■ **Passage shown**:
By Kevin Denke
BRIGHTON — Alleged misconduct between a Brighton Collegiate High School teacher and a student included allegations of touching, a kiss and a movie theater meeting, according to a report from the school’s principal to School District 27J administration.
BCHS Principal Kirk Salmela prepared the 27 point report and sent it to 27J superintendent Rod Blunck Nov. 6. A copy of the report, obtained by the Brighton Standard Blade, details Salmela’s understanding of the events leading up to and following the Nov. 2 firing of teacher and coach David Lange. Lange, who was in his fourth year at the school, is not named in the report. But Brighton Collegiate officials confirmed last week he was the dismissed teacher.
Among the details Salmela shared in the report were that two parents of students on the cross country team – one of whom is also a Brighton Collegiate High School board member – conducted an independent investigation of the teacher’s conduct. The parents confronted the teacher concerning his alleged inappropriate relationship with a student and what allegedly transpired between the teacher and student a month earlier.

■ **Data provided**:

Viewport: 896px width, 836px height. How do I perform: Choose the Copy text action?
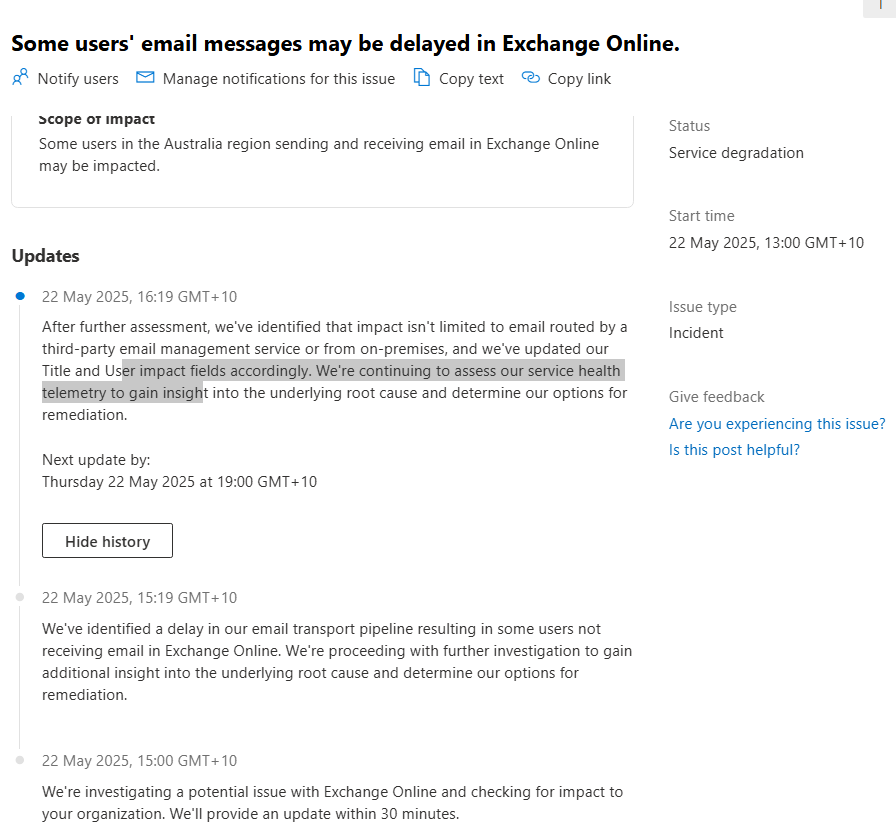coord(471,78)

■ **Tasks for this exercise**:
**A.** According to the Brighton Collegiate news article, on what date did the principal send his report to the superintendent?
**B.** Please write the next part of the Brighton Collegiate news article, starting after its last sentence.
The listing has no connection to the Brighton Collegiate news article.

■ **Outputs in order**:
**A.** Nov. 6.

**B.**
According to Salmela’s report, preliminary findings by Brighton Police School Resource Officer Francisco Alba included alleged inappropriate text messaging, non-intimate touching of the knee and waist of the student, a kiss and a meeting at a movie theater. The inappropriate text messaging, according to the report, allegedly included, “the teacher describes the female student’s physical appearance and scent as arousing.”
“This is clearly improper and grounds for employee discipline, up to and through termination of employment,” Salmela’s report stated.
BCHS board of education vice president David Gill reiterated the board does not believe the relationship was sexual to a small group of parents who attended the school’s Nov. 19 board meeting.
“We have no reason to believe anything to do with this student was sexual in nature in any way, shape or form,” Gill said. “We have no reason to believe that. The fact that there might be some hearsay out there, we can’t do anything about what’s been out in the media.”
According to the report, the parent-led investigation occured three weeks before Salmela became aware of it. That happened Oct. 23, the report said, when a student confided in a teacher about a “dynamic within the cross country team” that made her uncomfortable.
“School officials were neither aware nor sanctioned this investigation,” Salmela reported. In fact, he did not learn of the investigation until after interviewing the teacher in whom the student had confided.
Salmela confronted the teacher Oct. 30 – after a pair of snow days – about the parental investigation, and the teacher confirmed the intervention.
“I expressed regret that I had to learn of the intervention in such a manner,” Salmela reported, adding that the teacher denied any wrongdoing or any kind of inappropriate conduct.”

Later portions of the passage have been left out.